Страница 4 из 143
Фонтанка тоже была в заговоре с ним. Она вдруг исчезала, давая играть ночным огням в пустоте, манившей меня, как манит падающее вниз пространство, когда смотришь в него, встав на подоконник раскрытого настежь окна.
Это сложное действие слишком затянулось, и душа уже тосковала по антракту. И совершенно неожиданно антракт наступил. Меня вызвал к себе секретарь творческой организации, в которой я состоял.
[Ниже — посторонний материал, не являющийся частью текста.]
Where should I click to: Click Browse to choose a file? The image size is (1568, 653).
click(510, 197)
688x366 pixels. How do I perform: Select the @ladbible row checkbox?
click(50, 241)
Он ли вспомнил обо мне или вдруг подобрел случай, столько времени забавлявший себя этой странной игрой?
— Ну посмотри на себя, — сказал он мне высоким плачущим голосом. Тень. И герои в твоих книгах тоже тени. А отчего? Кабинет, библиотека, театр и жизнь, увиденная из окна дома на Фонтанке. Нет, нет, жизнь, брат, это не мираж и не сон. Мой совет — поезжай хоть на месяц, оторвись от своих привычек. Мы дадим тебе командировку. Не то ты погубишь себя, погубишь…
Секретарь, добрый румяный толстяк, словно пивший ежедневно парное молоко и только по большим праздникам смешивавший его с водкой, помахал мне рукой, будто уже прощался.
А через неделю я уже сидел в вагоне поезда, идущего в Сибирь, сидел среди вещей и пассажиров.
Артиста здесь не было. Он остался там, вместе со своим театром и призрачной Фонтанкой, где, колеблясь, плавали сумасшедшие огни фонарей и освещенных окон.
И только наступила ночь, на средней полке, рядом с окном, показывающим, как за поездом гонится, ныряя в облаках, все та же театральная луна, он вошел в мой сон и стал скользить под звуки совершенно необыкновенной музыки, созданной еще более гениальным композитором, чем даже Стравинский или Шостакович.
Он скользил, скользил, скользил, и вместе с ним скользило бытие, не желавшее оставлять меня в покое, и я не мог оторваться от него и оказаться в другом измерении, о котором окая рассказал секретарь творческой организации, часто ездивший и не любивший мертвой тишины кабинетов и библиотек.
А он скользил, скользил, пока скользил один, а потом вместе с Ириной, и сцена вдруг превратилась во Вселенную, где наспех написанные декорации пытались закрыть бездну, ту самую бездну, которой удивлялся Тютчев.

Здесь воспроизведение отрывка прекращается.